**PROBLEM TO WORK ON**
Scan the records and identify every line in which the string "Select" occurs, then return those lines.

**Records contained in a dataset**

◇ ◇ ◇

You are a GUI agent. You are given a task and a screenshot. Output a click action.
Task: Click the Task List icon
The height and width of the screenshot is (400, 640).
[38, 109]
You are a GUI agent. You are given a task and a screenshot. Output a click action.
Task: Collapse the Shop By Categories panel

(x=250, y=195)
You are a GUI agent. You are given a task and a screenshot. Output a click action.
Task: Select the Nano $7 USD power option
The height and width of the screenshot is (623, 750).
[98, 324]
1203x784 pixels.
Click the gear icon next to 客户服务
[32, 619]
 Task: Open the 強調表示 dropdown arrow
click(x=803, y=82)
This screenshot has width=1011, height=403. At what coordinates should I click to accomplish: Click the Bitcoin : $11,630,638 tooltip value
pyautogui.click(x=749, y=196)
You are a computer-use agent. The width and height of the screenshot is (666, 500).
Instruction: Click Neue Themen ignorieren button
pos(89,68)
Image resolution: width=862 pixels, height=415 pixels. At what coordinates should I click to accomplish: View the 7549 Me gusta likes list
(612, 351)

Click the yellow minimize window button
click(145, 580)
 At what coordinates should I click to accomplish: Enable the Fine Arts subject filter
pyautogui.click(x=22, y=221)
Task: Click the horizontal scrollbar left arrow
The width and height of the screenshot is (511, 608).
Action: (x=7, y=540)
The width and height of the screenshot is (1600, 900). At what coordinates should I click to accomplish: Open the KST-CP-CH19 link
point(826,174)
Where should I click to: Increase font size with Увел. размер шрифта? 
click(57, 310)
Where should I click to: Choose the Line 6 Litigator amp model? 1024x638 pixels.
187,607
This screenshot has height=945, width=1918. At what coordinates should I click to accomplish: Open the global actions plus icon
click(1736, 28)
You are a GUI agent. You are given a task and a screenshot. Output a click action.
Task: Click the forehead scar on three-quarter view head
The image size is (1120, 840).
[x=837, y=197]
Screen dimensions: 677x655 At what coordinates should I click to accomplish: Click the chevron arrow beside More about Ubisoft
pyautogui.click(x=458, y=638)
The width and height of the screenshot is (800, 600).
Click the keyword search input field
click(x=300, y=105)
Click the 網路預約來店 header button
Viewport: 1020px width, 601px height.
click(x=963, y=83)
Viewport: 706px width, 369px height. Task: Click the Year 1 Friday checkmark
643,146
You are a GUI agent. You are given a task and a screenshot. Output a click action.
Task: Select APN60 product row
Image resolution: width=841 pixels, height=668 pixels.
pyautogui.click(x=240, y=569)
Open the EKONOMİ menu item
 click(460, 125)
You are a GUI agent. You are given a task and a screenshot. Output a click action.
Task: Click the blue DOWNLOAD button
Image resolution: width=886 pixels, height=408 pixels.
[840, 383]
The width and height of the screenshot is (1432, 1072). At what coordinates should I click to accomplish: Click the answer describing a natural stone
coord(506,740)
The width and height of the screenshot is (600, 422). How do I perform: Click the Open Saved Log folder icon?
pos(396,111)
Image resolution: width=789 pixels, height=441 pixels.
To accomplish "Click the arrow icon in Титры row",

◇ ◇ ◇

**THE ANSWER**
Task: Select the Nano $7 USD power option
Task: Select APN60 product row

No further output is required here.